The city council held its meetings in a building on Place de la Canourgue from 1205, and then in a building on Place Jean Jaurès from 1252. After the French Revolution, the council secured a lease on the Hôtel de Belleval on Place de la Canourgue, which had been designed in the neoclassical style and dated back to the second half of the 17th century. The council acquired the building in 1816, and instigated structural improvements, which involved the installation of 12 internal columns, in 1827. The building was designated a monument historique by the French government in 1950.

In the early 1970s, the city council led by the mayor, François Delmas, decided to commission a modern building. The site they selected was on Place Francis-Ponge. The new building was designed by Jean-Claude Deshons and Philippe Jaulmes in the modern style, clad in glass and was officially opened by the deputy secretary of the Union of Democrats for the Republic, Albin Chalandon, in 1975.

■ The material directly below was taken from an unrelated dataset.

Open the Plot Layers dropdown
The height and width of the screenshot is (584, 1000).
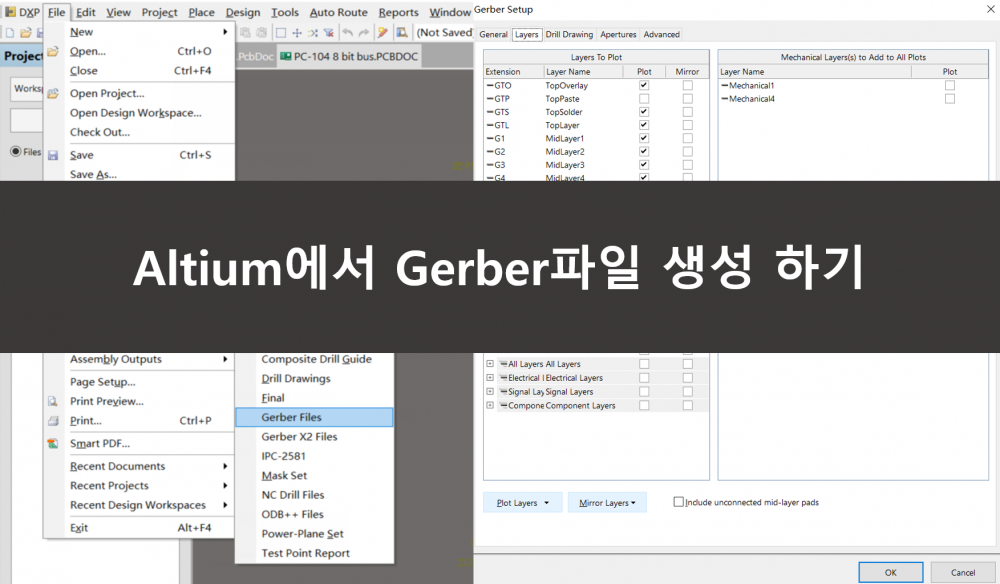(x=522, y=503)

As the responsibilities of the council increased the council took more space in various buildings around the city. In due course, this arrangement was deemed unsatisfactory, and in the early 21st century, the city council, led by the mayor, Georges Frêche, decided to commission a more sustainable building, where all staff could be collocated. The site they selected was in the Port Marianne district. Construction started in October 2007. The new building was designed by Jean Nouvel and François Fontès in the modern style, and built by Fayat Group, Bec Construction and Castel & Fromaget, with a steel frame and blue-tinged glass cladding at a cost of €130 million. It was officially opened by the mayor, Hélène Mandroux, on 12 November 2011.

The design involved an asymmetrical main frontage, which was 50 metres wide and 41 meters high, facing onto a new public space named Place Georges Frêche, in honour of the mayor who initiated the project. The 12-storey building took the form of a hollow cube, perched across a small lake. It featured a large photovoltaic power station on the roof, to provide heat and light throughout the building. Internally, it provided a new council chamber, as well as offices for 4,000 council staff.

A statue by the sculptor, Jean-Loup Bouvier, depicting the flamenco guitarist, Manitas de Plata, playing his guitar, was erected in front of the building in June 2017, and a plaque, intended to commemorate the lives of the 41 mayors, who had served the city since 1790, was unveiled by the mayor, Michaël Delafosse, on 24 November 2021.